Collected data entries

========================

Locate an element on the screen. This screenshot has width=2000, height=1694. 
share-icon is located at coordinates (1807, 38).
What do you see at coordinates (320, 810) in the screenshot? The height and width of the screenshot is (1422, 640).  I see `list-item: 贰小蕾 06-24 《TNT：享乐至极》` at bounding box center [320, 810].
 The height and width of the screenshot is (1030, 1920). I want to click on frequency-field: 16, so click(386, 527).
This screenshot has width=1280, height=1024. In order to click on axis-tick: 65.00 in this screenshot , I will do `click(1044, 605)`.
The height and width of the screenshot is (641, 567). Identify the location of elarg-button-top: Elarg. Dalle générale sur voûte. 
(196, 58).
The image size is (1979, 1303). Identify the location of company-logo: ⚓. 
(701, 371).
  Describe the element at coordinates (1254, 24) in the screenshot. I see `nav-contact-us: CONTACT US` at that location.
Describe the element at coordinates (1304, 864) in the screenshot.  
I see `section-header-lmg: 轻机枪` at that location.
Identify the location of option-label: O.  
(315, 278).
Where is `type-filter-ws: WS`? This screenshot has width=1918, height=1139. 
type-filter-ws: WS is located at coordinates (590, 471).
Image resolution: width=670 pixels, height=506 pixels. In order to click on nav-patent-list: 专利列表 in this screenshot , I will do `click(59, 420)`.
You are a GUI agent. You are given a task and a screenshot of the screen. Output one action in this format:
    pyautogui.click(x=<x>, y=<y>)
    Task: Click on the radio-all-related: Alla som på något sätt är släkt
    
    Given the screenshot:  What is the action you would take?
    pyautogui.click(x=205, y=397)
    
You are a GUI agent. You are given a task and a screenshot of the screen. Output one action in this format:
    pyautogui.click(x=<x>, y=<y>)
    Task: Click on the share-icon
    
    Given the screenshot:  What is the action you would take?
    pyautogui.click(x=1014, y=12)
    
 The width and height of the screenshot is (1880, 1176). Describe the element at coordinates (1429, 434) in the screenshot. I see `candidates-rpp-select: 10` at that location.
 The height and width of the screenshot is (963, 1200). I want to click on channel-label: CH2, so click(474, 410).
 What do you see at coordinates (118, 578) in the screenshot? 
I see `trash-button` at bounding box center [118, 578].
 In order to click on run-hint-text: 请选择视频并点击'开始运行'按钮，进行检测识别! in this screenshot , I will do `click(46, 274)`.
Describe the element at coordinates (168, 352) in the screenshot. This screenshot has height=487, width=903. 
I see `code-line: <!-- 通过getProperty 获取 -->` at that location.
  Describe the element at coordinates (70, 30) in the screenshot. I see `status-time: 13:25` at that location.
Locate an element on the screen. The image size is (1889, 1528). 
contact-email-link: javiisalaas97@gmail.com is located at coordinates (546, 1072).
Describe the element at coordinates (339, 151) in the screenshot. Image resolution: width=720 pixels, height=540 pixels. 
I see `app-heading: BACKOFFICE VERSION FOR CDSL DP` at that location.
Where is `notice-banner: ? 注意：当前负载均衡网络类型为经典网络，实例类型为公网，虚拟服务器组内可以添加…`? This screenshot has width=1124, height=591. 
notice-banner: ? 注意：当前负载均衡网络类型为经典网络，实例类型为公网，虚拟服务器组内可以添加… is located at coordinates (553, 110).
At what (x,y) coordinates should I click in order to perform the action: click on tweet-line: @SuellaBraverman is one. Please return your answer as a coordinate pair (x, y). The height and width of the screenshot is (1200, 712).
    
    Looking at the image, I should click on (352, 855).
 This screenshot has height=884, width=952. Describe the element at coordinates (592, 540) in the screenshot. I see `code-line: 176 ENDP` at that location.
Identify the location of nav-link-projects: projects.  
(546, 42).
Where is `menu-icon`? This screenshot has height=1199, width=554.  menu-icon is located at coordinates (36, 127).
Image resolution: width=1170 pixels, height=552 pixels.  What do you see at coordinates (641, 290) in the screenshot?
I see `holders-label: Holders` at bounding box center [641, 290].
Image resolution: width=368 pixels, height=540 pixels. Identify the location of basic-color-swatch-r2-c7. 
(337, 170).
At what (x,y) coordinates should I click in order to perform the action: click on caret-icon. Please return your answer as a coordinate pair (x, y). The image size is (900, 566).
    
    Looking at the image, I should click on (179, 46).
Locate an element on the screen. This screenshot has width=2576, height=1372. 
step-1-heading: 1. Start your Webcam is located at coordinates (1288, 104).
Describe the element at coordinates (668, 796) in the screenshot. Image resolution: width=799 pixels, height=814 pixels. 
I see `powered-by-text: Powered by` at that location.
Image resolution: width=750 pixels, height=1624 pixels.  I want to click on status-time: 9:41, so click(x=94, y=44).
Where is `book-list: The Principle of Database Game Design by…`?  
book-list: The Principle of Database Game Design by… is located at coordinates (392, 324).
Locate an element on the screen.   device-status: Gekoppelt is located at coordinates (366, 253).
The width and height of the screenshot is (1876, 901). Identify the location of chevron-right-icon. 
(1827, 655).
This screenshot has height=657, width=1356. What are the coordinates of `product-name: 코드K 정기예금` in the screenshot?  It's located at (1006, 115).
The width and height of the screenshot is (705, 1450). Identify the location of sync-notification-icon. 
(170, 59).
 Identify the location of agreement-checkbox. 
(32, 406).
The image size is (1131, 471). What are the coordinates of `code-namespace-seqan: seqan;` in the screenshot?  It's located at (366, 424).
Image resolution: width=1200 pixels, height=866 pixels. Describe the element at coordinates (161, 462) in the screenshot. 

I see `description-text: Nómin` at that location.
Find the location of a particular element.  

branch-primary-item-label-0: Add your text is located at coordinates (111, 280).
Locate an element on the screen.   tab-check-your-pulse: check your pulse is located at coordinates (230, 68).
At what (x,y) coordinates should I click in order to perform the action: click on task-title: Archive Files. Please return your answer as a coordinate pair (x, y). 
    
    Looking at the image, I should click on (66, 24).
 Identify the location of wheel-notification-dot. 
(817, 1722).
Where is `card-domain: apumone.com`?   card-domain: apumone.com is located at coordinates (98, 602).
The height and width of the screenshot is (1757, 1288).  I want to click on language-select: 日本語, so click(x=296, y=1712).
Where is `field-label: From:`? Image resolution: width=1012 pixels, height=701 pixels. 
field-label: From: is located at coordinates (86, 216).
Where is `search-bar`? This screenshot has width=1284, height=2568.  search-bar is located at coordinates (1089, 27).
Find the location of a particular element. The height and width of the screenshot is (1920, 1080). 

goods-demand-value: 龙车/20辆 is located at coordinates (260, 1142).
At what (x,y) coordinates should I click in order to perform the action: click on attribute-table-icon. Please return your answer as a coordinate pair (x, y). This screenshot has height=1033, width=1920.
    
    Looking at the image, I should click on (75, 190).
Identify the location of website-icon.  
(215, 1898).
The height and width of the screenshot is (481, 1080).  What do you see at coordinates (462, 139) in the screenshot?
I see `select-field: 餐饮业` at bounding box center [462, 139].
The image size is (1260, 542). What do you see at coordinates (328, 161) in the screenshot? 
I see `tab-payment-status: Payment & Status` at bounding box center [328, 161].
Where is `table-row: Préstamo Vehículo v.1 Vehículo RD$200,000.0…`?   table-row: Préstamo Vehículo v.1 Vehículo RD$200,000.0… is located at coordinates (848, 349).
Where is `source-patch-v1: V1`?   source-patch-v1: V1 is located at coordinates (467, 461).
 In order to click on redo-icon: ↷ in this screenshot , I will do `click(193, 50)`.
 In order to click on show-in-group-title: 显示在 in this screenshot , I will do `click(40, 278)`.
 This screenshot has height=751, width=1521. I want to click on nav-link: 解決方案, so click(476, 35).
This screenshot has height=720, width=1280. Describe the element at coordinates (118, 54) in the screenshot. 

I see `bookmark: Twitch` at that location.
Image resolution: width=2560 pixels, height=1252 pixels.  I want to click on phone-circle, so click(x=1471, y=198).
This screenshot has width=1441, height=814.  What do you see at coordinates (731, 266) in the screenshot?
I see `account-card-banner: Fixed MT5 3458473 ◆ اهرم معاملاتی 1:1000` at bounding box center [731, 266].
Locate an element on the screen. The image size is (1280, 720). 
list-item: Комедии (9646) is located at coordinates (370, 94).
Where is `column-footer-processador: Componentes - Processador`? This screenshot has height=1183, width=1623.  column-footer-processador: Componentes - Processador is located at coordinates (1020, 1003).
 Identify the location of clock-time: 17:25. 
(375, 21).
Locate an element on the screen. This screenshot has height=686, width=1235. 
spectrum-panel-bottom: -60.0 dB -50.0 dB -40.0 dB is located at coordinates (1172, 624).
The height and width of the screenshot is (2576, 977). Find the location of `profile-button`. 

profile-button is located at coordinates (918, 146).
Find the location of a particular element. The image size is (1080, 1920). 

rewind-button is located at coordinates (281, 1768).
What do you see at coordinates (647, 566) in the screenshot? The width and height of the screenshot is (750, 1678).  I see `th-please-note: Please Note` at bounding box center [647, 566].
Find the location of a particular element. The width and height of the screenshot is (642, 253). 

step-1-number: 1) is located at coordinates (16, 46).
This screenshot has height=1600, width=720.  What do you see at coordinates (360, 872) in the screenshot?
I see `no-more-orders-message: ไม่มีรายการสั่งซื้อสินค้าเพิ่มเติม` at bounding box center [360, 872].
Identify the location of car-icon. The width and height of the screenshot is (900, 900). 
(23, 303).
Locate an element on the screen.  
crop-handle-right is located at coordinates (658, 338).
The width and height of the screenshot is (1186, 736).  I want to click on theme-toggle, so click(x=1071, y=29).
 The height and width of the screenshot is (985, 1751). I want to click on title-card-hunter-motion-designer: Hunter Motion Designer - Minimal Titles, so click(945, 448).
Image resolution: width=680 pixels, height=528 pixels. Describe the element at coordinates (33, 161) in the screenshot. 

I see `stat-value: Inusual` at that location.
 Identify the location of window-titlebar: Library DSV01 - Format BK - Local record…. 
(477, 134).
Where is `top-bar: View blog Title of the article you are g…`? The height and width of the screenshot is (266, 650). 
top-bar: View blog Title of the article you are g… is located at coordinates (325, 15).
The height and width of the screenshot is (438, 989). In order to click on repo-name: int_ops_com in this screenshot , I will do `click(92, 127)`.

========================

### INSTRUCTIONS TO FOLLOW
Write out the stretch from the line containing "has width=1918, height=1139." through the line containing "pyautogui.click(x=205, y=397)" again, swapping "GUI agent" for "desktop agent" and keeping everything else the same.

### ANSWER AREA
Where is `type-filter-ws: WS`? This screenshot has width=1918, height=1139. 
type-filter-ws: WS is located at coordinates (590, 471).
Image resolution: width=670 pixels, height=506 pixels. In order to click on nav-patent-list: 专利列表 in this screenshot , I will do `click(59, 420)`.
You are a desktop agent. You are given a task and a screenshot of the screen. Output one action in this format:
    pyautogui.click(x=<x>, y=<y>)
    Task: Click on the radio-all-related: Alla som på något sätt är släkt
    
    Given the screenshot:  What is the action you would take?
    pyautogui.click(x=205, y=397)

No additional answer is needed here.